Recorded data:
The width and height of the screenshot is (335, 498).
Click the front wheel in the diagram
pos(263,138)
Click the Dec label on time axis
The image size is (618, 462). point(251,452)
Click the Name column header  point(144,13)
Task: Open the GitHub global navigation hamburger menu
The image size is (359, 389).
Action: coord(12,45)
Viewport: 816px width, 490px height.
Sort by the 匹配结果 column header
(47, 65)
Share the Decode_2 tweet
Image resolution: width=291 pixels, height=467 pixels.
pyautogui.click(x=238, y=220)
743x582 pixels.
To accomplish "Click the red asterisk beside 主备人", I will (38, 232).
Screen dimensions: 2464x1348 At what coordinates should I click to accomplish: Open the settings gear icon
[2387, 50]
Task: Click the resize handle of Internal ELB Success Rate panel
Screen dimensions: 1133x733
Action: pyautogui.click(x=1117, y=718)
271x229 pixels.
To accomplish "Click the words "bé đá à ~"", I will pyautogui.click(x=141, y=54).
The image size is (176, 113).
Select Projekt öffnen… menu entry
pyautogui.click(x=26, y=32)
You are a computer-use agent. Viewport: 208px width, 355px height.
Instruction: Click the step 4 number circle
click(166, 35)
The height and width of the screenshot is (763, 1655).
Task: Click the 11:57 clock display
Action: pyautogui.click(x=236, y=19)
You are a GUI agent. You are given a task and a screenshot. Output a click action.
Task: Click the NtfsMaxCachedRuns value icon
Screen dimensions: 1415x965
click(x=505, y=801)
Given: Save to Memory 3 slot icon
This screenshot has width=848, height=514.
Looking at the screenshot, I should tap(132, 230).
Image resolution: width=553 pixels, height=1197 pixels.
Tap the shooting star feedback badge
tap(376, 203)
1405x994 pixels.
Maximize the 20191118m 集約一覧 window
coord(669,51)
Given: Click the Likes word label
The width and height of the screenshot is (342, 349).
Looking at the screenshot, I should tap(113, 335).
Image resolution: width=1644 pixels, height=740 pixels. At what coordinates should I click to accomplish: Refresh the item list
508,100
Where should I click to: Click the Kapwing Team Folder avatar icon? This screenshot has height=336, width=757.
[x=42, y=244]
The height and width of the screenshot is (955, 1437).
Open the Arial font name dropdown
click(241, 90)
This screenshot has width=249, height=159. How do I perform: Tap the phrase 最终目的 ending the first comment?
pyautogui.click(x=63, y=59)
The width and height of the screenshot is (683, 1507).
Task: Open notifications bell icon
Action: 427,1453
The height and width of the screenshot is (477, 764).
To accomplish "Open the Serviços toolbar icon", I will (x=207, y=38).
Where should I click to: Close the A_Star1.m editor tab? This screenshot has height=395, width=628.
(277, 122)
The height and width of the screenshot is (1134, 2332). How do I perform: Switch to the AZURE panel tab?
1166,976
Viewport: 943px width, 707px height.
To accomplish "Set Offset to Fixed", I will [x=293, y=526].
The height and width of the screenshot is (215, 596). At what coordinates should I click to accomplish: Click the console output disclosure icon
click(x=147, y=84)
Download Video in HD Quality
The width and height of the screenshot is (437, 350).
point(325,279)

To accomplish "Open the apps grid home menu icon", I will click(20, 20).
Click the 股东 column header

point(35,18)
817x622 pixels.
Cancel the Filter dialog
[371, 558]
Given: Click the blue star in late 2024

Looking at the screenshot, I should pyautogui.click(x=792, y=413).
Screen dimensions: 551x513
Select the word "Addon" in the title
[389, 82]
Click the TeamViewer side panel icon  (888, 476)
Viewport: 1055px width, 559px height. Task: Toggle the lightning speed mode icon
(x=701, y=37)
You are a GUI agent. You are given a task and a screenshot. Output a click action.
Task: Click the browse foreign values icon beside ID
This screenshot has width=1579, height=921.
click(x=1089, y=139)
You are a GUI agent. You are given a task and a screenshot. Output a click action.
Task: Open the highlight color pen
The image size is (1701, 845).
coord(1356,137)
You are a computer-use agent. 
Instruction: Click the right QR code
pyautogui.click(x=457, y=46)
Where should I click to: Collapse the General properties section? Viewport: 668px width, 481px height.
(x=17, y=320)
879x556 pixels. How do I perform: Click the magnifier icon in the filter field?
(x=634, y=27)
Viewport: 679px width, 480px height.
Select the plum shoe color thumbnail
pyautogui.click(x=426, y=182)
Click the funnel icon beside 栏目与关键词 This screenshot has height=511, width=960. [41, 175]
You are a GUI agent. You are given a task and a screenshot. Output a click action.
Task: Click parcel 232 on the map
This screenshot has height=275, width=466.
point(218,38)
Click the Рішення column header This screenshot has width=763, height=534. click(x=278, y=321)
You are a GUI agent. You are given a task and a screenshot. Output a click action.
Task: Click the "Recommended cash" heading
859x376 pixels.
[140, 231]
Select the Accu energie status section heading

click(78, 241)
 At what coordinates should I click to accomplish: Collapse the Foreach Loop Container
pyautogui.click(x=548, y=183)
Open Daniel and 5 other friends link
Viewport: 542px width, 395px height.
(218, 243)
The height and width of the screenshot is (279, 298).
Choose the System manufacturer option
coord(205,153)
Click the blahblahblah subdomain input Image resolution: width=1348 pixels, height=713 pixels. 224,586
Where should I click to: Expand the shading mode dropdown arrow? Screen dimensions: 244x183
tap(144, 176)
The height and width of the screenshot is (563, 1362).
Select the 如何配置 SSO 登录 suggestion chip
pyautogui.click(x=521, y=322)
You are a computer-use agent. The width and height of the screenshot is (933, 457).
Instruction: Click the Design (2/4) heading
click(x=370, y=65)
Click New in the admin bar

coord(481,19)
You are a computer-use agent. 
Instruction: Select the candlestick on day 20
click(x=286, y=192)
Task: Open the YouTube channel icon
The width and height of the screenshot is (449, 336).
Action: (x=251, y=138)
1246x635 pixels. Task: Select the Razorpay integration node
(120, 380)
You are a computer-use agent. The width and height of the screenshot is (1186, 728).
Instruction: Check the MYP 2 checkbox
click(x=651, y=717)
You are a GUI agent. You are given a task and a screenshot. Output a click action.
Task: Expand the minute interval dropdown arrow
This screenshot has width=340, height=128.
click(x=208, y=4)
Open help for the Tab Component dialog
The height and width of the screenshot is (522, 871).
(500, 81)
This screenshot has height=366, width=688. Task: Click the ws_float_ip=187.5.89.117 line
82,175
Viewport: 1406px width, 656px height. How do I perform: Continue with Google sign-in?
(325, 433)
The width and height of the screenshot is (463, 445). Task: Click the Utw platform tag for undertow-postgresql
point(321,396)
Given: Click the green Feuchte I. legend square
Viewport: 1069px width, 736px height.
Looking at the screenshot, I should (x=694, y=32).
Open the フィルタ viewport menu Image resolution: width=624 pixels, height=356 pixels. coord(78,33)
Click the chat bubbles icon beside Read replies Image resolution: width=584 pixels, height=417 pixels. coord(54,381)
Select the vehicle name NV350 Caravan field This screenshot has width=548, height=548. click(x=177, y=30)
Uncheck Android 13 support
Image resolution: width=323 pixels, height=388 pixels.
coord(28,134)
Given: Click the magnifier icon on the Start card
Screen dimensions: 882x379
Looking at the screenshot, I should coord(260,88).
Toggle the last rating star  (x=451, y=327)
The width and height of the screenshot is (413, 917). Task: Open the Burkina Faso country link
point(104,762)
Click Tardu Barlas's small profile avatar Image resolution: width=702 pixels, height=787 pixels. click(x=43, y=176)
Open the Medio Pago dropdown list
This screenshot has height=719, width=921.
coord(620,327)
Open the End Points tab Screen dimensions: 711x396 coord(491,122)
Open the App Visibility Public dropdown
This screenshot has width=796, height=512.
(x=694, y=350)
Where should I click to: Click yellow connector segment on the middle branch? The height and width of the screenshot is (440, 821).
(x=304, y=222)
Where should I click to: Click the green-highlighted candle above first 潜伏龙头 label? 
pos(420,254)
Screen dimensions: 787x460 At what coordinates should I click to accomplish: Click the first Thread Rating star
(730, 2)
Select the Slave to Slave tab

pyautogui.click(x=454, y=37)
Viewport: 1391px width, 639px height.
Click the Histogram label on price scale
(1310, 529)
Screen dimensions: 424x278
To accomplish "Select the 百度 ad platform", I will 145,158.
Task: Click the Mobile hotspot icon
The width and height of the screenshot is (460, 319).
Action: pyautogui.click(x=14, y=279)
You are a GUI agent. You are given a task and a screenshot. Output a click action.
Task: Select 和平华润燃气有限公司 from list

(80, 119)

* **Exercise aim**: Please pull out each line of the recorded data above that contains the string "arrow". Case counts.

* **Solution**:
Where should I click to: Expand the shading mode dropdown arrow? Screen dimensions: 244x183
Task: Expand the minute interval dropdown arrow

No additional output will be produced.